__Text to read__

— Start —

Each individual input feature in the mac's RF (here, the RF is just called the "input level") projects only to the units of its associated CM (gray bundles), i.e., there is a 1-to-1 association of input features to CMs (so in Figure 1, there are only 100x40=4000 bottom-up weights)
A code will consist of one winner in each CM whose corresponding input feature is active. As shown in Figure 1b, in these studies, each individual input (a frame of a sequence) has only 20 (out of 100) features active. Thus, all codes activated (and thus, stored) consist of 20 active units, one in each of the 20 CMs whose corresponding input feature is active on that frame.

Note that although the bottom-up (U) connectivity scheme of the model of Figure 1a differs from that of the current version of the model, the horizontal connectivity scheme is the same, i.e., all mac units project to all other mac units except those in the source unit's CM. Thus, in the depicted model, there are 4000 x 3960 = 15,840,000 H weights (a tiny sample of which suggested by the green arrow sprays). Figure 1b shows the nature of the random sequences used in these studies. Each input sequence has 10 frames and 20 out of 100 features are chosen randomly to be active on each frame.

Despite this variant architecture, we believe these capacity results would be qualitatively similar to those that would result for the general architecture case (i.e., full connectivity from input units to all of the mac's units, as seen on this site's other pages), that is, the number of inputs that can be stored increases faster-than-linearly in the units and linearly in the weights. Studies confirming this are on the list for near future projects.

images of mac and sequences used in capacity studies

Figure 1: (a) The model has Q=100 WTA CMs, each with K=40 binary units. Horizantal weights suggested by green arrows. (b) Example of a training sequence used to test capacity. All sequences had 10 frames on which 20 binary features were randomly selected to be active. Thus the code that becomes active on each frame will consist of 20 winners, one in each of the 20 CMs whose corresponding input feature is active on that frame. All sequences are presented once.

A further point to be aware of here is that when we test for recall accuracy of the learned (stored) sequences, we actually prompt the model not with a sequence's first input pattern, but with the mac code that was assigned to that first input pattern during the learning trial. We then let the propagation of H signals from that first (T=1) code reactivate the next (T=2) code, and so on for the rest of the sequence. The accuracy measure reported is in terms of mac codes, not reinstated input codes. And, note that while we are assisting the model by telling it which unit to pick in each of the 20 active CMs on the first frame of each sequence, the accuracy measure does not include that first (T=1) code. After the first frame, all code activations depend only on the learned signals propagating via the H matrix.

— End —

[Data listing]
— Start —

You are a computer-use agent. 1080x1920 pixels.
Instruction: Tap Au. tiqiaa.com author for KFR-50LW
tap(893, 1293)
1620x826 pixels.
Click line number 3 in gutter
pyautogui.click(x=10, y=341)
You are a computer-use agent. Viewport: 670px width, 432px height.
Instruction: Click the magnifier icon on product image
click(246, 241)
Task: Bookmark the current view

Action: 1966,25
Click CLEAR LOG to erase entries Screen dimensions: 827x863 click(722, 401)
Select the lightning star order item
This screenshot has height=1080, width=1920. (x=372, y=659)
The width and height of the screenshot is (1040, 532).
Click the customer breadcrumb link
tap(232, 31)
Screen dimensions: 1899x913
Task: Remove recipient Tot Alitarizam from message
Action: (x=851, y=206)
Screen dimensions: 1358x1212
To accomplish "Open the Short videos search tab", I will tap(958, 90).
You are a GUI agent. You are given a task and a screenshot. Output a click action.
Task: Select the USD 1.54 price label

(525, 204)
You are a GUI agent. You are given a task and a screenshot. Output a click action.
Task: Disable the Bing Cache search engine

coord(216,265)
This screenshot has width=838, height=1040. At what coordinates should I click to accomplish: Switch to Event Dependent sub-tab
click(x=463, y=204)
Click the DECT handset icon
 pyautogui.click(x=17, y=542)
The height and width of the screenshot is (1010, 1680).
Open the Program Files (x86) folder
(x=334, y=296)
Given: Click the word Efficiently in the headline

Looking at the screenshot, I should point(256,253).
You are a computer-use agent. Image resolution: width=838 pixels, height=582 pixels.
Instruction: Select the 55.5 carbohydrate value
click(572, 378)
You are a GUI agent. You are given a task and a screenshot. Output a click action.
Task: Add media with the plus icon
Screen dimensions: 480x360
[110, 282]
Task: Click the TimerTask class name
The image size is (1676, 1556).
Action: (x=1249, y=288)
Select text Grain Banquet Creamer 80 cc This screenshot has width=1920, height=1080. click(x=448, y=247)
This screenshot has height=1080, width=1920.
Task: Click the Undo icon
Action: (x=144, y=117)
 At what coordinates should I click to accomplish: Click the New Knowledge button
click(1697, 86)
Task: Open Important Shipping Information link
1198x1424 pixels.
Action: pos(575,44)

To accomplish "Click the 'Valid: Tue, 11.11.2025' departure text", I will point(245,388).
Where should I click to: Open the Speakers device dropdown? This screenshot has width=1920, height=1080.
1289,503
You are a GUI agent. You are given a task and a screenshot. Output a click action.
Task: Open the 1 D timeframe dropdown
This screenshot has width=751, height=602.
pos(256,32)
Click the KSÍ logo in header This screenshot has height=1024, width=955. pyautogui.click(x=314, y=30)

— End —

__Directive 1__
In the text on the model's capacity studies, rewrite the paragraph starting "Note that although the bottom-up" as a short list that keeps its main facts.
__Directive 2__
Continue the text on the model's capacity studies from its final sentence.

__Task output 1__
- The bottom-up (U) connectivity of the Figure 1a model differs from the current version of the model. Its horizontal connectivity is the same: every mac unit projects to all other mac units except those in its own CM.
- The depicted model therefore has 4000 x 3960 = 15,840,000 H weights. The green arrow sprays suggest a tiny sample of them.
- Figure 1b shows the random sequences used in the studies.
- Each input sequence has 10 frames, and 20 of 100 features are chosen randomly to be active on each frame.

__Task output 2__
The Table and graphs below give the primary result which is that storage capacity (in terms of items, in this case, sequences):

Increases superlinearly in the number of units (L), as shown in Table column "E" and chart a
Increases linearly in the number of weights (chart b, which zooms in on the bottom two curves of chart a).

The table holds the data corresponding to the second lowest graph in chart a (labelled "UNC, STC=200", i.e., sequences were 10 frames long with 20 randomly chosen active features per frame; "UNC" means uncorrelated, which simply means that the active features were chosen uniformly at random on each frame). Each row represents the maximum number of such sequences storable while retaining average recall accuracy ≥ 97%, for a model of a given size. Model size, L and total number of weights (W, no column) systematically increases with row. Note: "L1" refers to input level, and "minc" ("minicolumn) is synonymous with "CM" (competitive module).

It is also very important that we also tested the case of complex sequences (here, called "correlated patterns", denoted "COR") corresponding to the dashed lines in charts (table not shown). For the correlated pattern experiments, we first generated a "lexicon" of 100 frames (each a random choice of 20 of 100 features). Then we generated the 10-frame training sequences by choosing randomly with replacement from the lexicon. Hence, each lexicon element occured approximately 1% of the time. This is important because the complex sequence case corresponds to natural lanquage lexicons. It is essential that any sequential/temporal memory be able to store massive numbers of sequences composed of frequently recurring items, as well as frequently ocurring sub-sequences of items. For the rightmost red dot in chart b above, about 2700 such complex squences were stored, each with 10 frames (total of 27,000 frames), meaning that in that case, the 100 lexicon items occurred an average of 270 times each.

In addition, chart c shows that capacity in bits increases superlinearly in the weights. The amount of information contained in each sequence (for the UNC case), was computed as shown below.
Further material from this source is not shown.